Set down all of the data that follows, keeping every character.

:: Records for the exercise ::
☆ ☆ ☆ ☆ ☆ ☆ ☆

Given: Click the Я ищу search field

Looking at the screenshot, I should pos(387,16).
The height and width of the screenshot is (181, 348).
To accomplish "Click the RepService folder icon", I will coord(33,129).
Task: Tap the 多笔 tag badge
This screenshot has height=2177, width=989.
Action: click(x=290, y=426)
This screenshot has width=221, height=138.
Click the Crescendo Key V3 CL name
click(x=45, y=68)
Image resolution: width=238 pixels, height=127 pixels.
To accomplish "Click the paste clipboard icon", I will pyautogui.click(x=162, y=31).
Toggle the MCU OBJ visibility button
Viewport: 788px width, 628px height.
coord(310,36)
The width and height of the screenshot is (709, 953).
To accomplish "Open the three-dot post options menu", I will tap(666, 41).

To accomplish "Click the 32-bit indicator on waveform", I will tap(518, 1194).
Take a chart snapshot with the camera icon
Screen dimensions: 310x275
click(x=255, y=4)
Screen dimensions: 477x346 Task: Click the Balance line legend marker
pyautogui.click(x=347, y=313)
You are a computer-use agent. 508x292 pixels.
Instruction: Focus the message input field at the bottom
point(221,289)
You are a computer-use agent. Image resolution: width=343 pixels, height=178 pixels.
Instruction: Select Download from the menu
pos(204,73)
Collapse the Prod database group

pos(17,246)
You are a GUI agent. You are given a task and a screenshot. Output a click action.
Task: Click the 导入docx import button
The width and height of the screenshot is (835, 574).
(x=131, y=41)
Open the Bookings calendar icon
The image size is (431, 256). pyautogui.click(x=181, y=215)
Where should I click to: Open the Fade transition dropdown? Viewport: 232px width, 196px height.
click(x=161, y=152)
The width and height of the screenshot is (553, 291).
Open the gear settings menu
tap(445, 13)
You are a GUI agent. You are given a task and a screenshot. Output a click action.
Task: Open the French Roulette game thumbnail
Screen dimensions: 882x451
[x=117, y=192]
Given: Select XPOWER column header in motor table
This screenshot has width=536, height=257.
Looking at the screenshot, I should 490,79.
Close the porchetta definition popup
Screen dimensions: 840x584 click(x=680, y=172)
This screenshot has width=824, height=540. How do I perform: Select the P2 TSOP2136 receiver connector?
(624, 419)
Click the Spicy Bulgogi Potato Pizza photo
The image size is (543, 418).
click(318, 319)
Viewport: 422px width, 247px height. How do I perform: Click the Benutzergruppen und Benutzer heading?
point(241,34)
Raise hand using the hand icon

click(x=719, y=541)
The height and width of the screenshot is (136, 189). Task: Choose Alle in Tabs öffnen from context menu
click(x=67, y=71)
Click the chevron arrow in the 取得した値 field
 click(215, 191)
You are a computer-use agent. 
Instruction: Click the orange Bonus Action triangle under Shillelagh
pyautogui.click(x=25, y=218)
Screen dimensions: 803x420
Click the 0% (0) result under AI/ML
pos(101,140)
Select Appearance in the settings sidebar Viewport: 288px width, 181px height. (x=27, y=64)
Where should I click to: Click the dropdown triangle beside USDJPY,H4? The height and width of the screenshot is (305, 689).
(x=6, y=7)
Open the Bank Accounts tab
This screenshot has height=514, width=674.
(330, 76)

☆ ☆ ☆ ☆ ☆ ☆ ☆

:: Answer section ::
Given: Click the Я ищу search field

Looking at the screenshot, I should pos(387,16).
The height and width of the screenshot is (181, 348).
To accomplish "Click the RepService folder icon", I will coord(33,129).
Task: Tap the 多笔 tag badge
This screenshot has height=2177, width=989.
Action: click(x=290, y=426)
This screenshot has width=221, height=138.
Click the Crescendo Key V3 CL name
click(x=45, y=68)
Image resolution: width=238 pixels, height=127 pixels.
To accomplish "Click the paste clipboard icon", I will pyautogui.click(x=162, y=31).
Toggle the MCU OBJ visibility button
Viewport: 788px width, 628px height.
coord(310,36)
The width and height of the screenshot is (709, 953).
To accomplish "Open the three-dot post options menu", I will tap(666, 41).

To accomplish "Click the 32-bit indicator on waveform", I will tap(518, 1194).
Take a chart snapshot with the camera icon
Screen dimensions: 310x275
click(x=255, y=4)
Screen dimensions: 477x346 Task: Click the Balance line legend marker
pyautogui.click(x=347, y=313)
You are a computer-use agent. 508x292 pixels.
Instruction: Focus the message input field at the bottom
point(221,289)
You are a computer-use agent. Image resolution: width=343 pixels, height=178 pixels.
Instruction: Select Download from the menu
pos(204,73)
Collapse the Prod database group

pos(17,246)
You are a GUI agent. You are given a task and a screenshot. Output a click action.
Task: Click the 导入docx import button
The width and height of the screenshot is (835, 574).
(x=131, y=41)
Open the Bookings calendar icon
The image size is (431, 256). pyautogui.click(x=181, y=215)
Where should I click to: Open the Fade transition dropdown? Viewport: 232px width, 196px height.
click(x=161, y=152)
The width and height of the screenshot is (553, 291).
Open the gear settings menu
tap(445, 13)
You are a GUI agent. You are given a task and a screenshot. Output a click action.
Task: Open the French Roulette game thumbnail
Screen dimensions: 882x451
[x=117, y=192]
Given: Select XPOWER column header in motor table
This screenshot has width=536, height=257.
Looking at the screenshot, I should 490,79.
Close the porchetta definition popup
Screen dimensions: 840x584 click(x=680, y=172)
This screenshot has width=824, height=540. How do I perform: Select the P2 TSOP2136 receiver connector?
(624, 419)
Click the Spicy Bulgogi Potato Pizza photo
The image size is (543, 418).
click(318, 319)
Viewport: 422px width, 247px height. How do I perform: Click the Benutzergruppen und Benutzer heading?
point(241,34)
Raise hand using the hand icon

click(x=719, y=541)
The height and width of the screenshot is (136, 189). Task: Choose Alle in Tabs öffnen from context menu
click(x=67, y=71)
Click the chevron arrow in the 取得した値 field
 click(215, 191)
You are a computer-use agent. 
Instruction: Click the orange Bonus Action triangle under Shillelagh
pyautogui.click(x=25, y=218)
Screen dimensions: 803x420
Click the 0% (0) result under AI/ML
pos(101,140)
Select Appearance in the settings sidebar Viewport: 288px width, 181px height. (x=27, y=64)
Where should I click to: Click the dropdown triangle beside USDJPY,H4? The height and width of the screenshot is (305, 689).
(x=6, y=7)
Open the Bank Accounts tab
This screenshot has height=514, width=674.
(330, 76)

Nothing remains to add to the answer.